[Sandor]

Здравствуйте!

Это странно, я еще раз пересмотрел предыдущие логи, там все в порядке. Вы исключаете, что кто-то в Ваше отсутствие мог что-нибудь скачать?
Вредонос на этот раз - другой.

Закройте все программы, временно выгрузите антивирус, файрволл и прочее защитное ПО.

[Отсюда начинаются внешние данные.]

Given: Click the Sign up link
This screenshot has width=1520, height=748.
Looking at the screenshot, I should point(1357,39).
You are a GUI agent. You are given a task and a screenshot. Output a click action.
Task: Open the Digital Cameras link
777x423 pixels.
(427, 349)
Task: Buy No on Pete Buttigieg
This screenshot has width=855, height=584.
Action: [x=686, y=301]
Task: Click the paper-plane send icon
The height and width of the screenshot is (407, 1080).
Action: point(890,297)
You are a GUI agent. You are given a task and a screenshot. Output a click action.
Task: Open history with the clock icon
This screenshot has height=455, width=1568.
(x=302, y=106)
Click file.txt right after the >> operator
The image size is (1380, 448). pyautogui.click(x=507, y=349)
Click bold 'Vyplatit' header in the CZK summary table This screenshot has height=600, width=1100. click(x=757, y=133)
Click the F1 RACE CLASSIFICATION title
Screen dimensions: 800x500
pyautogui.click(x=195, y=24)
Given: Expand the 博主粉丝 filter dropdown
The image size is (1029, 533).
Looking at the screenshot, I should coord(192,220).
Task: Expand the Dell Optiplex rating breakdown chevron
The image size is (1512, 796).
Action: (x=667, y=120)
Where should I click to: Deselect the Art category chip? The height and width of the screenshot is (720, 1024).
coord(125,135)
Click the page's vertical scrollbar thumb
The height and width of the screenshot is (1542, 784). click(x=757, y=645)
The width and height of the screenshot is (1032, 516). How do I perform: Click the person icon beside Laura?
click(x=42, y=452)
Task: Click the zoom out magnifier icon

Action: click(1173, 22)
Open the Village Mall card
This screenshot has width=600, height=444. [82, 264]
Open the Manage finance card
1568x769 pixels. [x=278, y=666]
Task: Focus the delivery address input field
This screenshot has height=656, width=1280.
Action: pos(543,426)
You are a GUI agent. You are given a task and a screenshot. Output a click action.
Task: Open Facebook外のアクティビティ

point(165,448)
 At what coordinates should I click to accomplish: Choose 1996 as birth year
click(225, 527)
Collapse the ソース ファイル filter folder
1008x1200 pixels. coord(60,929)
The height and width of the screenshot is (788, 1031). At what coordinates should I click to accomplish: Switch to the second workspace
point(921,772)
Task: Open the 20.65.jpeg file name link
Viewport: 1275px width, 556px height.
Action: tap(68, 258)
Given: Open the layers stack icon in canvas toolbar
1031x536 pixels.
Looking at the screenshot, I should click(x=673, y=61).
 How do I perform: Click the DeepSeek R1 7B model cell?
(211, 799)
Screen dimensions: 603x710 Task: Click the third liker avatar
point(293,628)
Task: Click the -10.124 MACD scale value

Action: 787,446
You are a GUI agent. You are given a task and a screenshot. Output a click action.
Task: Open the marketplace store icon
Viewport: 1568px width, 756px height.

Выполните скрипт в АВЗ (Файл - Выполнить скрипт):

Код:

begin
ExecuteFile('net.exe', 'stop tcpip /y', 0, 15000, true);
 ClearQuarantineEx(true); 
 TerminateProcessByName('C:\Windows\winsxslog\SystemIIS.exe');
 TerminateProcessByName('c:\progra~1\tkxsamzk\dllhost.exe');
 TerminateProcessByName('c:\windows\csrss.exe');
 StopService('TKXSAMZK');
 QuarantineFile('C:\Windows\winsxslog\SystemIIS.exe','');
 QuarantineFile('c:\progra~1\tkxsamzk\dllhost.exe','');
 QuarantineFile('c:\windows\csrss.exe', '');
 DeleteFile('c:\progra~1\tkxsamzk\dllhost.exe','32');
 DeleteFile('C:\Windows\winsxslog\SystemIIS.exe','32');
 DeleteFile('c:\windows\csrss.exe', '32');
 DeleteService('TKXSAMZK');
ExecuteSysClean;
 ExecuteWizard('SCU', 2, 3, true);
 CreateQurantineArchive(GetAVZDirectory + 'quarantine.zip');
RebootWindows(true);
end.

Компьютер перезагрузится.



Файл quarantine.zip из папки с распакованной утилитой AVZ отправьте с помощью этой формы или (если размер архива превышает 8 MB) на этот почтовый ящик: quarantine <at> safezone.cc (замените <at> на @) с указанием ссылки на тему в теме (заголовке) сообщения и с указанием пароля: virus в теле письма.



Повторите логи по правилам. Для повторной диагностики запустите снова Autologger.

[MeShuRa]

Сделано.
Да, я исключаю возможность каких-либо действий в мое отсутствие, т.к. я единственный пользователь данного ПК.
Единственное чем я пользовался после предыдущего лечения - это официальные программы, для того чтобы пообщаться с друзьями. А именно: Skype, Discord, Steam и Battle.net.
Как я понял данный вредонос из той же породы биткоин майнеров, что и предыдущий? Не мог ли этот загрузчик троянов тихо прятаться где-то, пока мы не вылечили предыдущий, а потом активироваться?

[Sandor]

Цитата MeShuRa:

из той же породы биткоин майнеров, что и предыдущий? »

Да.

Цитата MeShuRa:

тихо прятаться где-то, пока мы не вылечили предыдущий, а потом активироваться? »

Мало вероятно.

Посмотрим еще логи FRST:
Скачайте Farbar Recovery Scan Tool (или с зеркала) и сохраните на Рабочем столе.

Примечание: необходимо выбрать версию, совместимую с Вашей операционной системой. Если Вы не уверены, какая версия подойдет для Вашей системы, скачайте обе и попробуйте запустить. Только одна из них запустится на Вашей системе.
Запустите программу. Когда программа запустится, нажмите Yes для соглашения с предупреждением.
Отметьте галочкой также "Shortcut.txt".

Нажмите кнопку Scan.
После окончания сканирования будут созданы отчеты FRST.txt, Addition.txt, Shortcut.txt в той же папке, откуда была запущена программа. Прикрепите отчеты к своему следующему сообщению.
Подробнее читайте в этом руководстве.

[MeShuRa]

Сделано.
А можно ли как-нибудь вычислить/отследить, откуда появились данные вредоносы? Чтобы понять, какие мои действия привели к их появлению, во избежания повторного заражения.

[Sandor]

Не хватает файла FRST.txt

[MeShuRa]

Хм, его размер превышает лимит данного форума. Закинул его в архив, ну или предложите свой вариант.

[Sandor]

Сделайте еще полную проверку MBAM. (Сканирует долго).

[MeShuRa]

Сделано.
25 секунд, не так уж долго.
Сижу с открытым окном этих трех угроз, стоит их поместить в карантин или нажать отмена?

[Sandor]

Удалите все найденное.

Еще раз сделайте лог SecurityCheck.

Цитата MeShuRa:

А можно ли как-нибудь вычислить/отследить, откуда появились данные вредоносы? »

Установите какой-нибудь антивирус, хоть и бесплатный.